Membership Action Plan (MAP) should not be an obstacle on Georgia’s path to NATO accession and the Alliance should bring clarity to this issue by the time of its summit in Warsaw next year, Georgian Parliament Speaker Davit Usupashvili said on August 27.
He told journalists after meeting NATO Secretary General Jens Stoltenberg, who visited Tbilisi on August 26-27, that MAP should not be an issue of “political speculation”.
“I told Mr Secretary General that we do not want MAP to become a political issue, because MAP is a technical tool. From the political point of view it was said at 2008 Bucharest summit that Georgia will become a NATO member and in this political part of the issue there has been and remains complete clarity, but technical part of the issue [MAP] should not become a matter of political speculation. Therefore we should work a lot with NATO and its individual members in order not to make this issue kind of an obstacle, and no one wants to make it an obstacle and if it’s not an obstacle let’s solve it easily in coming months ahead of the Warsaw summit. What we need is NATO membership, not MAP; what we do not need is an obstacle, whatever it is called – MAP or something else; so the obstacles should be removed,” Usupashvili said.

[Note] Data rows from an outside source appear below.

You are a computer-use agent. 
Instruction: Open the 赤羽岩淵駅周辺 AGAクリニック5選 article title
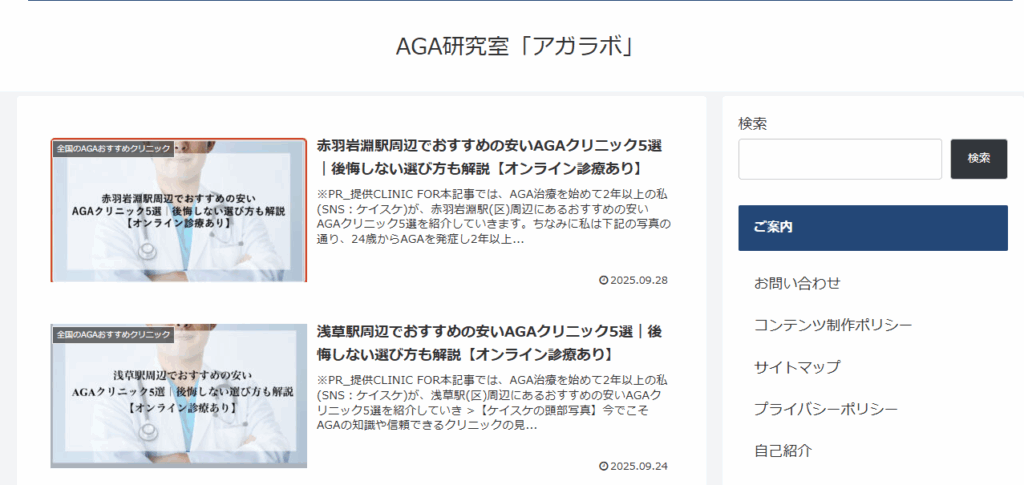point(489,156)
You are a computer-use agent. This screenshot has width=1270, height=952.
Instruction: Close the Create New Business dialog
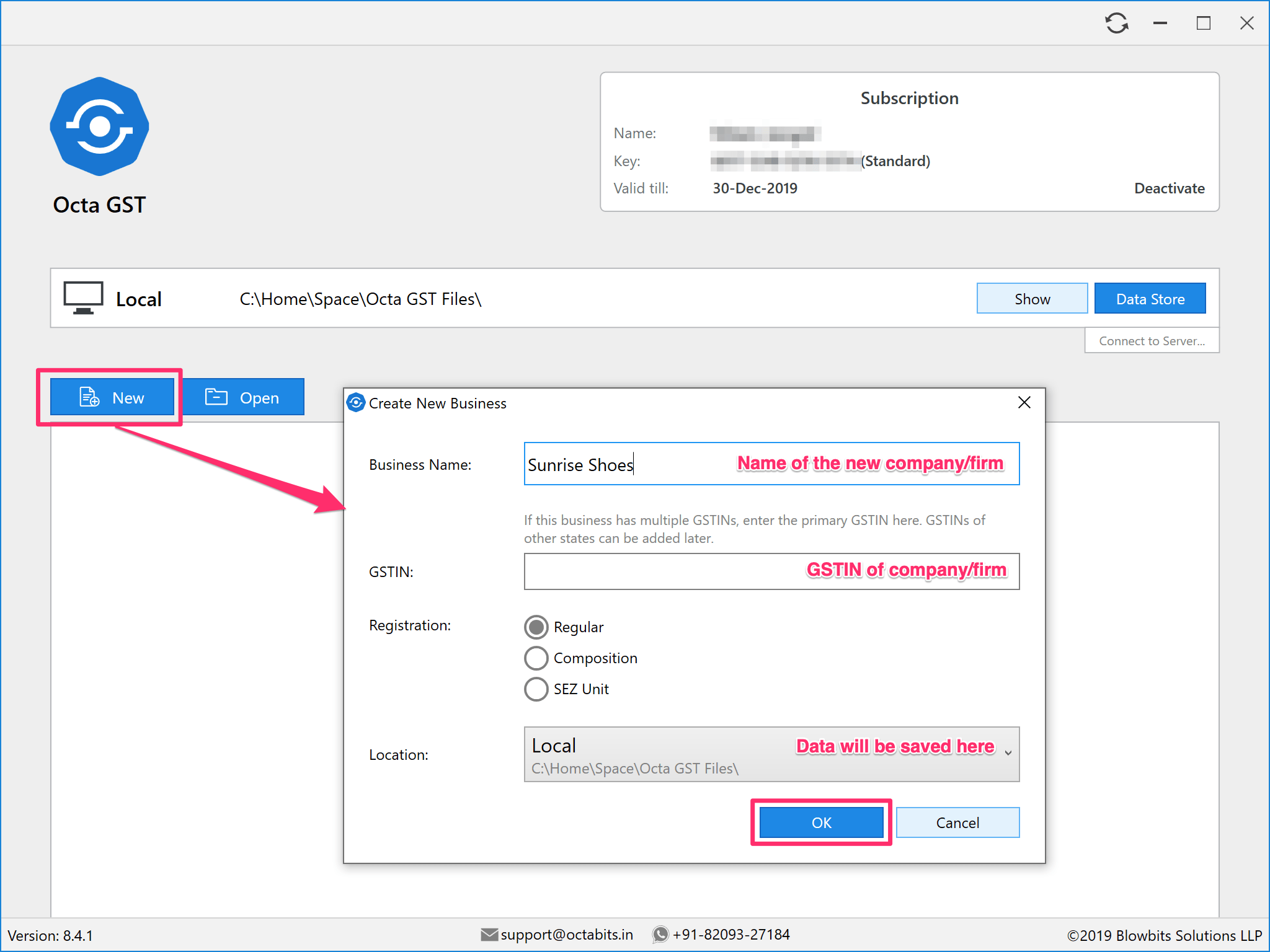coord(1024,403)
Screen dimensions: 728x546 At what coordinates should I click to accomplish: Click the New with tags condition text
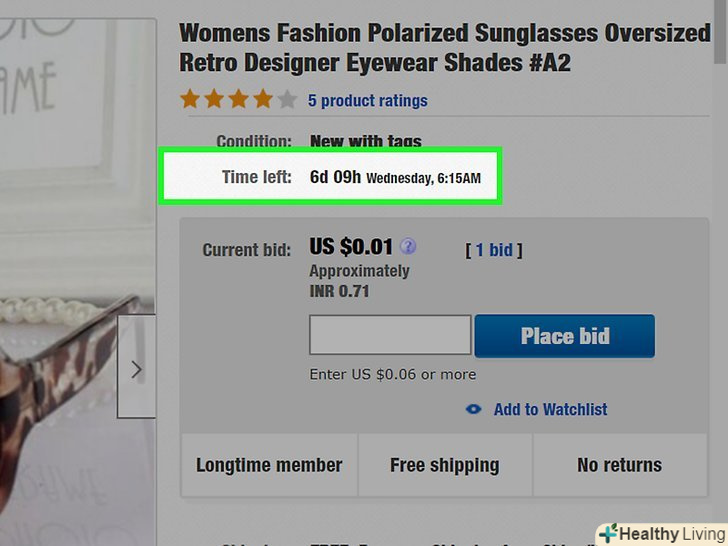click(x=366, y=141)
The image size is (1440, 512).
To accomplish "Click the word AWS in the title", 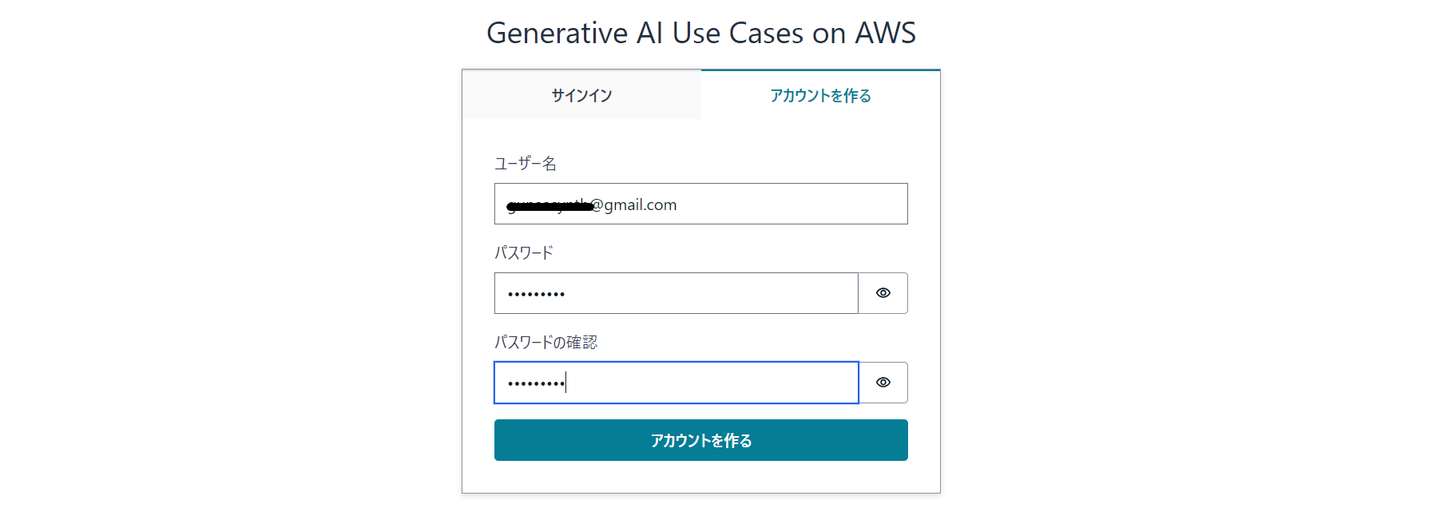I will [885, 33].
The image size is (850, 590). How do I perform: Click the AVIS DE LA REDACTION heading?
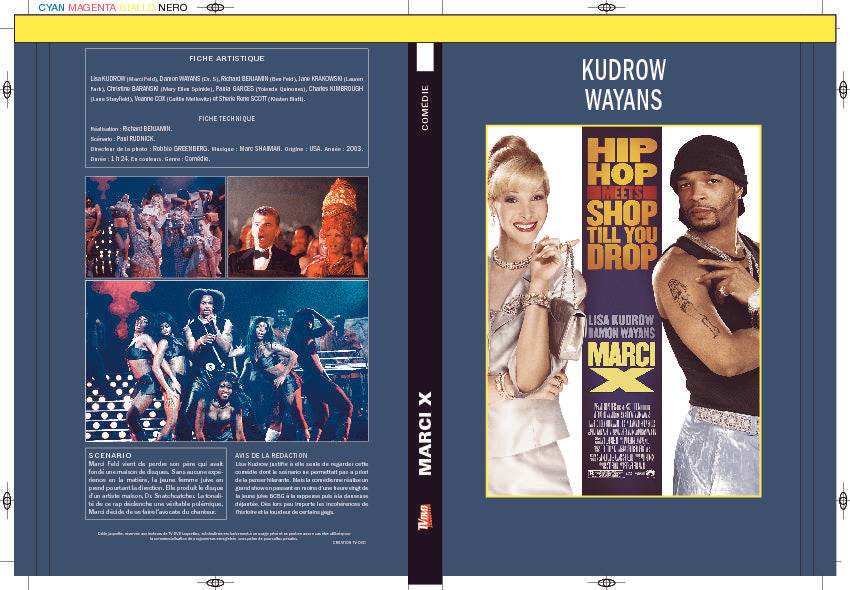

“As far as we need to bring clarity to this issue, we ask our colleagues in NATO member states to do it in order not to make it an issue of political speculation. Tools that Georgia now has are unique – substantial package, which also includes the joint training center, are those instruments, which make the process of [NATO integration] actually irreversible and because that’s the case let’s call it by its right name. [Membership] through MAP or without MAP – these are the issues on which we will agree. What is the most important is that everyone should understand that Georgia’s NATO membership and our steps in this direction aim at stability and peace in the region and not contrary. Everyone should understand this both within and outside the country,” he said.
NATO Secretary General Stoltenberg said in Tbilisi on August 27 that it’s now early to say what the decision of next year’s NATO summit will be in respect of MAP.
At the summit in Bucharest in 2008 NATO leaders decided that Georgia will become a member of the alliance, but MAP should be the next stage on country’s path towards eventual membership. Georgia has been denied MAP since then.
When addressing the NATO Parliamentary Assembly session in Budapest in May 2015, Georgian Parliament Speaker Usupashvili said that the Alliance should either give Georgia MAP at the next year’s summit in Warsaw or declare that MAP is no longer a precursor to eventual membership.